Ponad 10 lat temu walijska piosenkarka Duffy podbijała branżę muzyczną za sprawą swojej płyty Rockferry. Wokalistka zdobyła za swój album nagrodę Grammy, a fani z całego świata nucili jeden z jej singli - Mercy. Do dziś stacje radiowe uwielbiają wspominać tę piosenkę.
Kariera Duffy rozwijała się więc niezwykle obiecująco, gdy po wydaniu drugiego krążka Endlessly wokalistka niespodziewanie zniknęła ze świata showbiznesu. Teraz niespodziewanie zabrała głos - Duffy założyła profil na Instagramie i w pierwszym poście wyznała, jakie były powody jej wycofania się z branży. Okazuje się, że wokalistka ma za sobą przerażające przeżycia...
Duffy: "Zostałam zgwałcona"
Możecie sobie tylko wyobrazić, ile razy myślałam o napisaniu tego. Sposób, w jaki to bym napisała, jak będę się potem czuła. Cóż, nie do końca jestem pewna, dlaczego teraz jest właściwy czas i co jest w tym, że to dla mnie ekscytujące i wyzwalające, że mogę mówić. Nie mogę tego wytłumaczyć. Wielu z was zastanawia się, co się ze mną stało, gdzie zniknęłam i dlaczego. Skontaktował się ze mną dziennikarz, znalazł sposób, aby się ze mną skontaktować, a ja powiedziałem mu wszystko latem ubiegłego roku. Był uprzejmy i cudownie było wreszcie mówić. Prawda jest taka i proszę, zaufajcie mi, że teraz czuję się dobrze i jestem bezpieczna, zostałam zgwałcona, odurzona narkotykami i przez kilka dni byłam więziona. Oczywiście, że przeżyłam. Leczenie zajęło trochę czasu. Nie ma lekkiego sposobu, aby to powiedzieć. Ale mogę Wam powiedzieć, że w ciągu ostatniej dekady, przez tysiące dni, postanawiałam poczuć ponownie w moim sercu słońce, teraz świeci słońce. Zastanawiacie się, dlaczego nie zdecydowałam się użyć głosu, by wyrazić ból? Nie chciałam pokazywać światu smutku w moich oczach. Zadałam sobie pytanie, jak mogę śpiewać z serca, jeśli jest złamane? I powoli się zrastało. W najbliższych tygodniach opublikuję wywiad. Jeśli macie jakieś pytania, chciałabym na nie odpowiedzieć w rozmowie, jeśli mogę. Mam świętą miłość i szczere uznanie dla waszej dobroci na przestrzeni lat. Byliście przyjaciółmi. Chcę Wam podziękować za to.
- napisała Duffy na swoim profilu na Instagramie.
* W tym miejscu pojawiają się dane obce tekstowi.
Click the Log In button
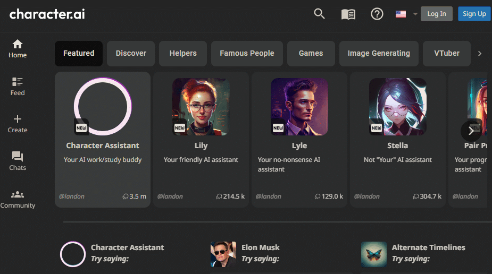 (x=437, y=14)
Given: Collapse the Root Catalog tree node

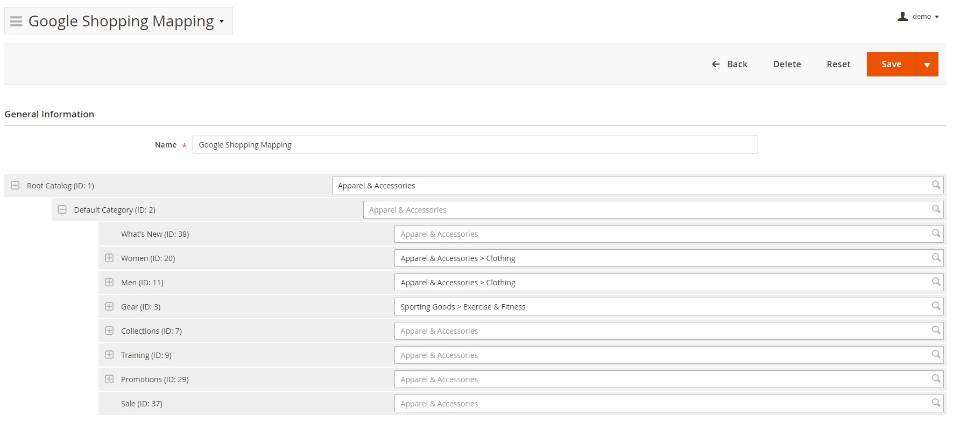Looking at the screenshot, I should point(15,185).

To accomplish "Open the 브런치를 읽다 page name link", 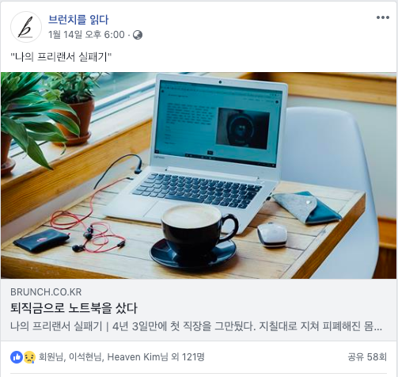I will [78, 20].
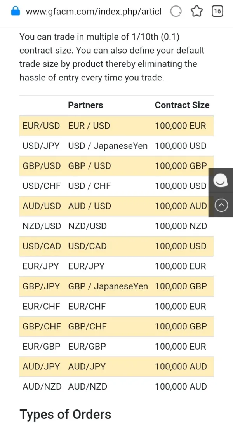Click 100,000 NZD contract size cell
Viewport: 233px width, 425px height.
(x=181, y=226)
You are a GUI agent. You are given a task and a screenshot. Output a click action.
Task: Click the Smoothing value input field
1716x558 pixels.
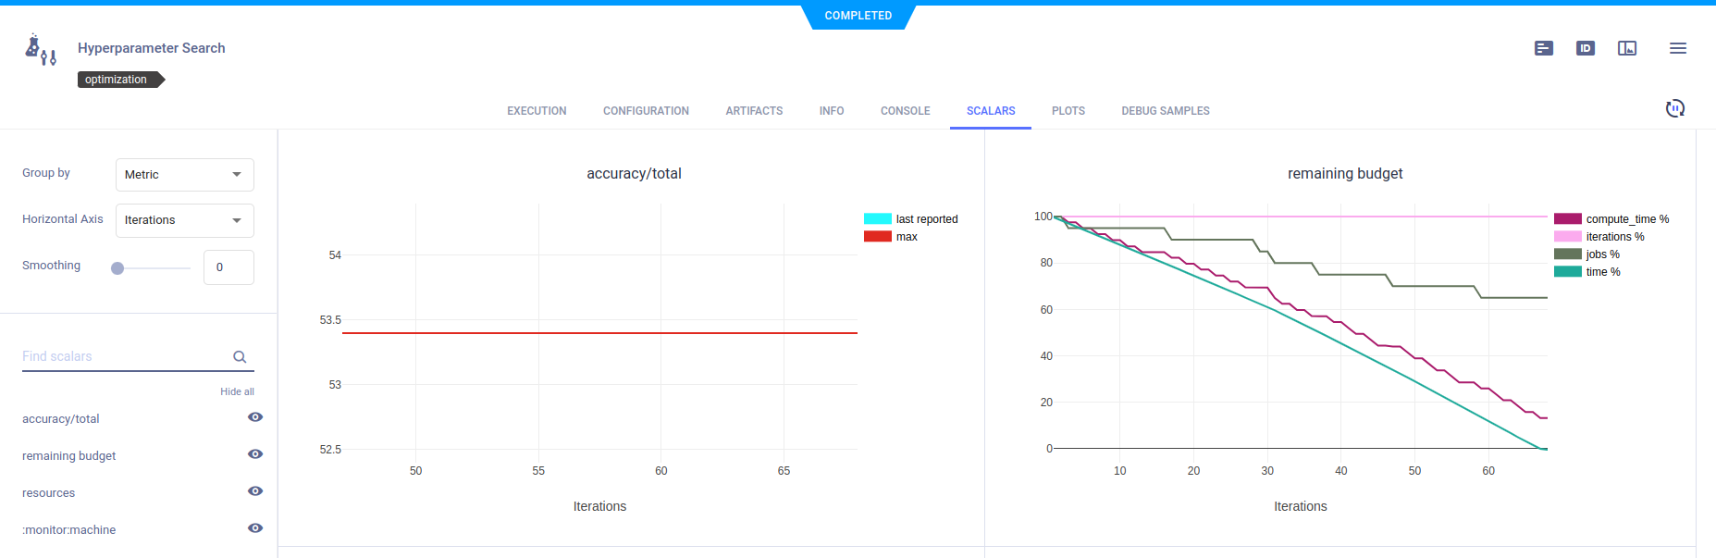pos(228,267)
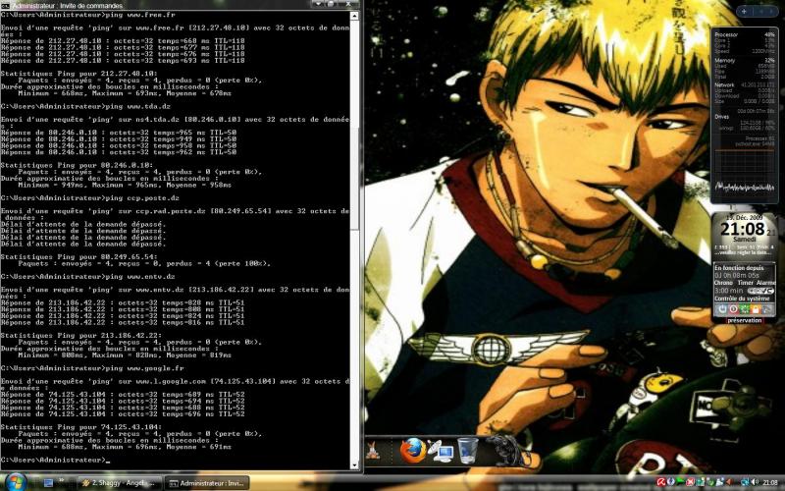The width and height of the screenshot is (785, 491).
Task: Click the red Avira antivirus tray icon
Action: pyautogui.click(x=663, y=482)
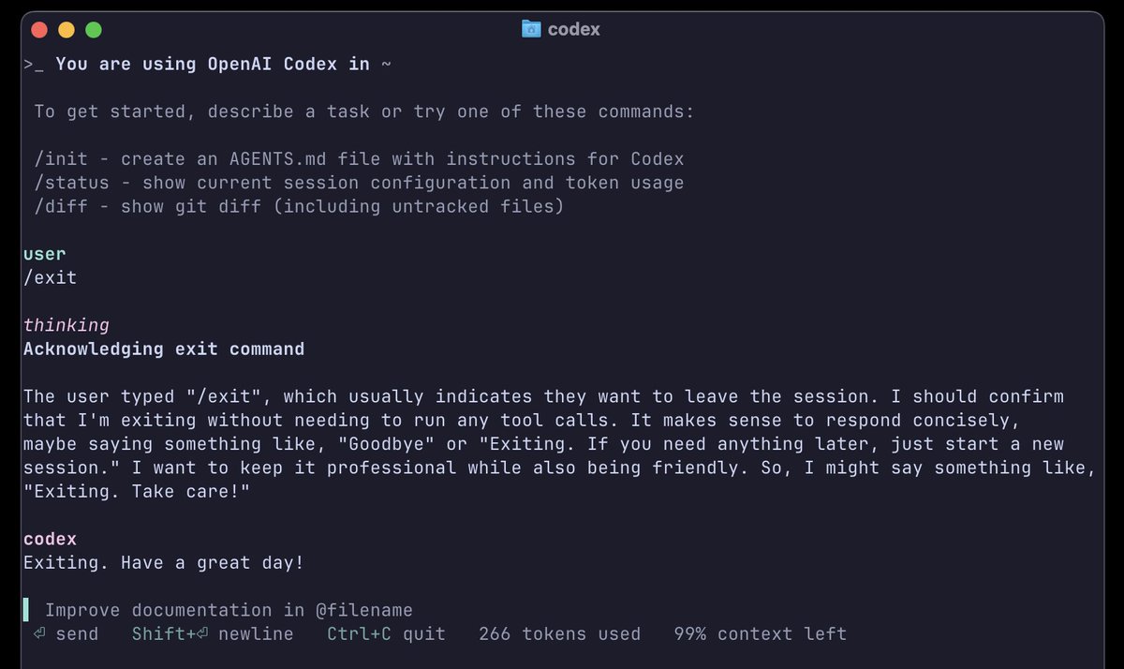The image size is (1124, 669).
Task: Click the "Exiting. Have a great day!" reply
Action: (164, 563)
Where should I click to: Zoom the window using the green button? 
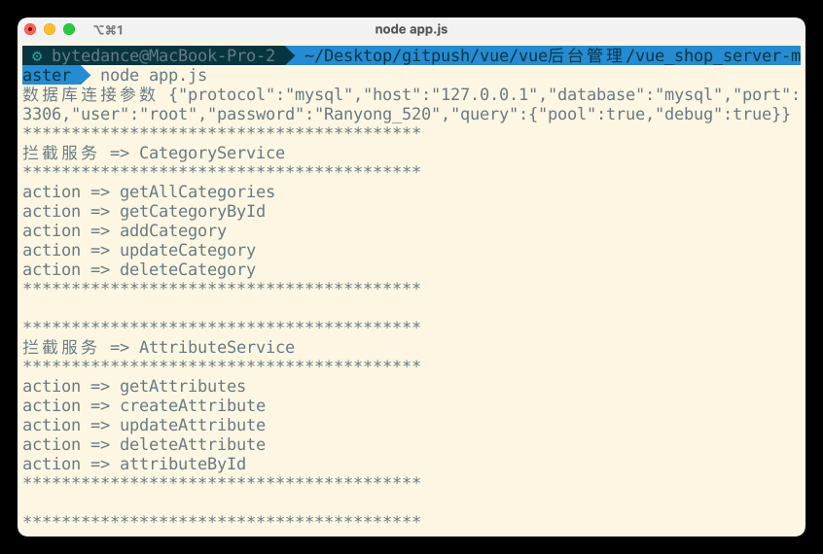pos(69,29)
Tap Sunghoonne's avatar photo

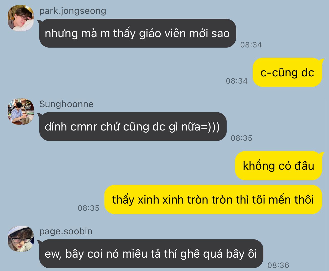click(x=21, y=112)
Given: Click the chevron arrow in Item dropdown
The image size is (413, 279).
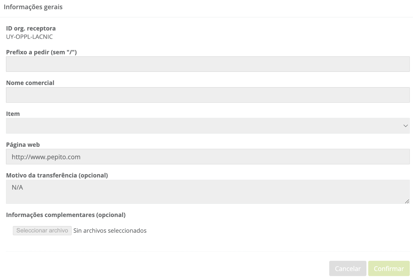Looking at the screenshot, I should 405,126.
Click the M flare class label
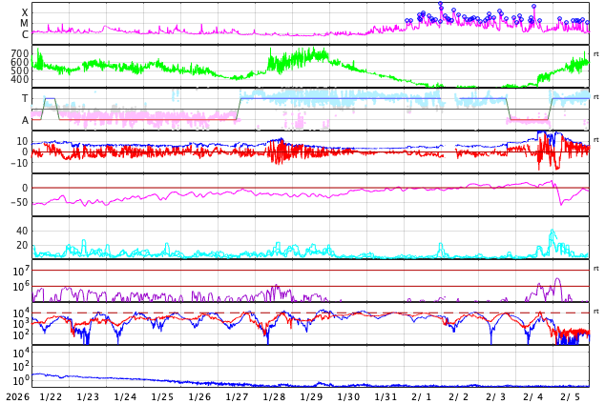This screenshot has width=605, height=404. [25, 23]
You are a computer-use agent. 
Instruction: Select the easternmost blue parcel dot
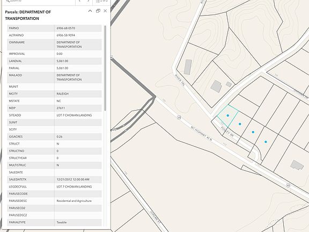pyautogui.click(x=266, y=142)
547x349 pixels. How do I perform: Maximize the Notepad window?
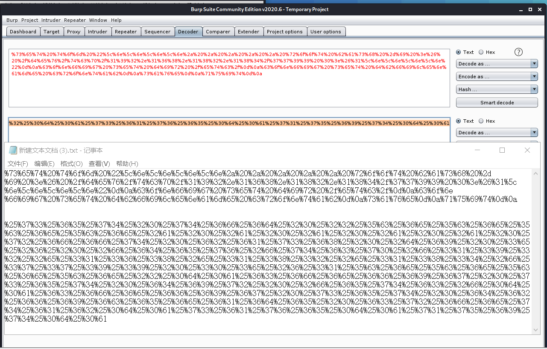click(x=502, y=150)
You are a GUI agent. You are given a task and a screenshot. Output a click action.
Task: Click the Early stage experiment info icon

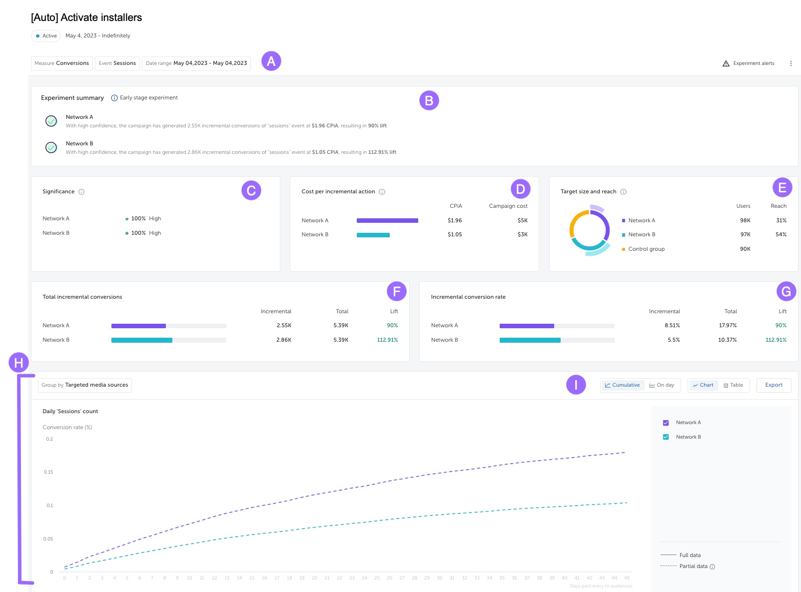click(114, 98)
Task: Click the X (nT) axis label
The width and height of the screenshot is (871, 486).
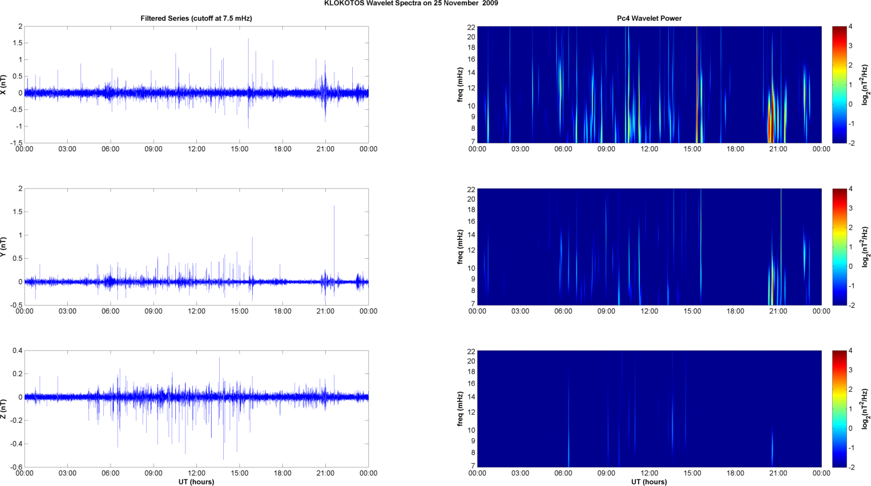Action: [4, 85]
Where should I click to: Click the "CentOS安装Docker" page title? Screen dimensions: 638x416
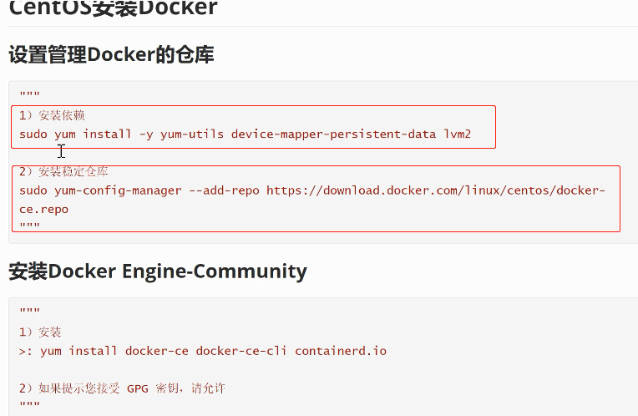point(113,8)
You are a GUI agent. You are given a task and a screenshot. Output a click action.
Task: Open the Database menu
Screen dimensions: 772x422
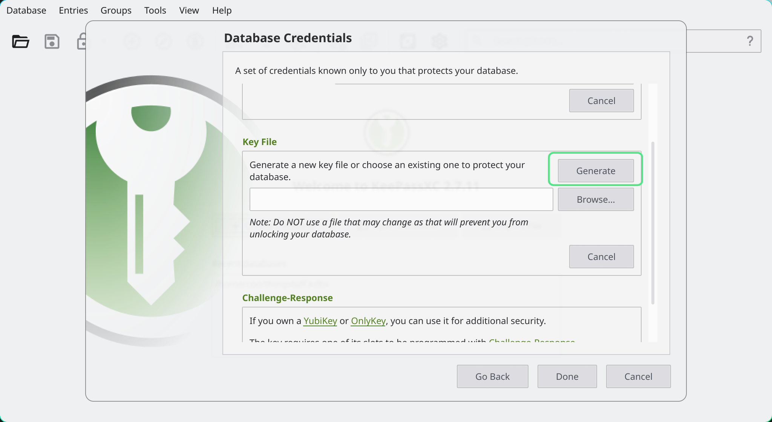click(26, 10)
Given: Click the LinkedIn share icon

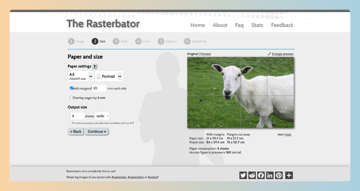Looking at the screenshot, I should coord(270,175).
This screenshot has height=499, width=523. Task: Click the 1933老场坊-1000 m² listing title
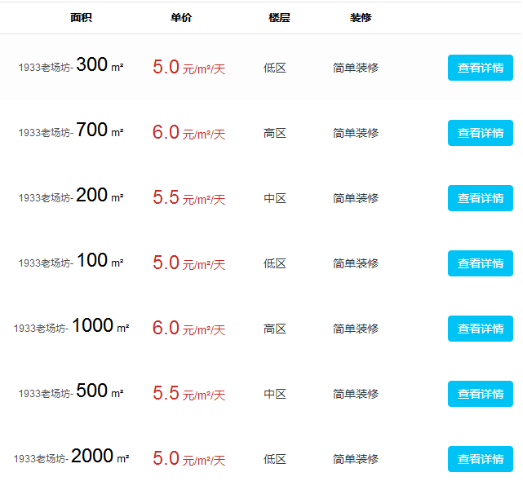[71, 327]
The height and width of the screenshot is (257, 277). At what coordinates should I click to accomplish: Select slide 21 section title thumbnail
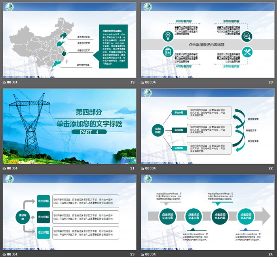point(69,126)
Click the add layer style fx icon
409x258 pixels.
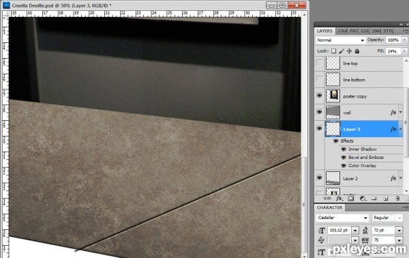tap(339, 199)
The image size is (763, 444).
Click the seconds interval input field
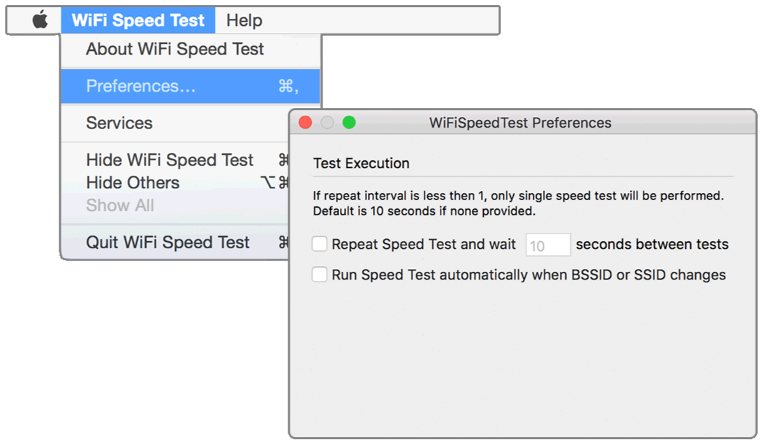548,245
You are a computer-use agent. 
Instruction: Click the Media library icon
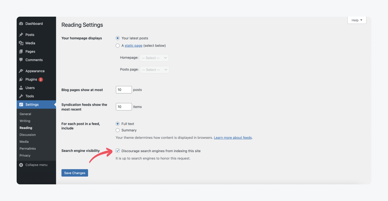tap(21, 43)
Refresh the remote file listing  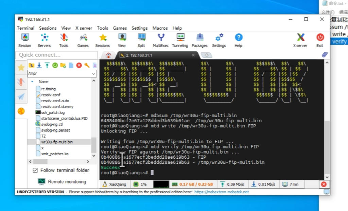55,65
Wyznanie piosenkarki wstrząsnęło jej fanami z całego świata. W komentarzach posypały się słowa wsparcia i podziękowań za szczerość, a wielu internautów zastanawia się teraz, czy Duffy zdecyduje się na powrót do muzyki.
Zapowiadając opublikowanie wywiadu, Duffy poprosiła fanów o szacunek dla jej prywatności.